April 1, 2024

Raising Hope: supporting children with autism through BluePath

Raising a puppy is no easy task, especially when that puppy is a future support animal for someone in need.

Hope sitting in front of Empire State University in Saratoga Springs, New York.

Raising a puppy is no easy task, especially when that puppy is a future support animal for someone in need. Catherine Hoff, a program aide in the School of Nursing and Allied Health, is taking that challenge to heart and raising a dog for BluePath, an organization based out of Dutchess County that provides service animals to children and families with autism.

“I saw their mission and program as something I could get behind because it’s for autistic children,” Hoff said. “I’m autistic, my daughter is, so I felt that was where I wanted to be.”

Hoff was not diagnosed with autism until she was nearly 50 years old, seeking out resources when her daughter was diagnosed, and she recognized certain signs and characteristics in herself. For her, raising Hope is a way to give back and provide a resource that would have been an important resource to their family if they had known.

“She didn’t get diagnosed until she was much older,” Hoff said. “I thought what a difference a service dog would have made for her, and us. Reading stories from these parents who said I can now go to the grocery store and not have to worry; we can take a family trip and it’s much more relaxing -- that was what really sealed it for me.”

Service dogs for BluePath are trained to prevent children from eloping, or running away, assist them with sensory issues, and provide comfort during emotional or distressing situations.

“The child is tethered to the dog around their waist, and if the child starts to run, the dog anchors themselves to the ground and holds them there,” Hoff said.

Hoff said the program helps children with autism, and their families, carry out more day-to-day activities like going to the grocery store and allows them to take longer trips they otherwise would not be able to do. As the child gets older, the dog will stay with them and BluePath will provide another support dog if needed.

“When the child is an older teen, they start taking responsibility for the dog, feeding it, walking it,” Hoff said. “If the young adult then goes off to college, the dog can go with them and provide services.”

The training process is extensive. Hoff said she focuses on socialization, teaching house manners and specific commands, going through obedience classes, and introducing Hope to a routine. Hoff is no stranger to raising service animals, having previously raised a puppy for Guiding Eyes for the Blind to help people who are visually impaired.

“My husband and I both say we have the fun job because we get to take her to the coffee shop,” Hoff said. “We go to Uncommon Grounds, we go to restaurants, we take her down on Broadway -- she’s been everywhere."

The hard part? Making sure people don’t pet Hope and disrupt her training.
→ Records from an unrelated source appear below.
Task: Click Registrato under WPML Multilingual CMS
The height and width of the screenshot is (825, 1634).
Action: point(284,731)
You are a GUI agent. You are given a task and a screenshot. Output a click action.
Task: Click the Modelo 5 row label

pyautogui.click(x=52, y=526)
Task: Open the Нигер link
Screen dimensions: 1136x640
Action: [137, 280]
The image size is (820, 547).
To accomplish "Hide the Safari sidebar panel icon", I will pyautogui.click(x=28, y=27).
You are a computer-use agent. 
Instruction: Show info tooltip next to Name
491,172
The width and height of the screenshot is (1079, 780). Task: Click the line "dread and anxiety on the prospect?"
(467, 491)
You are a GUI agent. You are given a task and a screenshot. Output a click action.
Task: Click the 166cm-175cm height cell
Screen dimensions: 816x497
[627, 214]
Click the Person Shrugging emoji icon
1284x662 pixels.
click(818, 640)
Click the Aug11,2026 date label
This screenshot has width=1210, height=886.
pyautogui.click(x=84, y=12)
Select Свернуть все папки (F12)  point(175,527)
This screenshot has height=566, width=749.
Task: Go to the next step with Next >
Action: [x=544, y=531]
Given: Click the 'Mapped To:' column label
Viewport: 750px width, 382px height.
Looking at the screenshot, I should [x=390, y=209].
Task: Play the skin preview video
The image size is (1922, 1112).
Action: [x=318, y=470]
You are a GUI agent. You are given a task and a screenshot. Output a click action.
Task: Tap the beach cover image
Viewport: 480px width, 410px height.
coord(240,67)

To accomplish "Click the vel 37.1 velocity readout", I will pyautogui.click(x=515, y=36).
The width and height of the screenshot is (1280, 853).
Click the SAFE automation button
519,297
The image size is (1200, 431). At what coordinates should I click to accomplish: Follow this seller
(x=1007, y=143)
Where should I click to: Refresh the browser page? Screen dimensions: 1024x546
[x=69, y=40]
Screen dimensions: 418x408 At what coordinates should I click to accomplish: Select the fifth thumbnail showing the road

“I know it’s hard, we all love dogs,” Hoff said. “We’re not just teaching the dog; we’re also educating the public. She wears her vest when she goes out in public. We like to say if you see a vest, ignore is best.”

Just like Hope, Hoff said she is learning a lot from this experience.

“It definitely makes you slow down because you can’t rush the dog. You’re working on their schedule,” Hoff said.

Hoff will take care of Hope for a year and a half, then she will go to BluePath and be placed with a foster family, who will then take care of her for at least one year and take her to formal training.

As she reflects on the experience, Hoff said she wants to become an outreach volunteer for BluePath and help educate others on the organization and how they can help.

“If I can help another family not have to struggle, to be able to live their life, they should be able to live it with a little less stress,” Hoff said.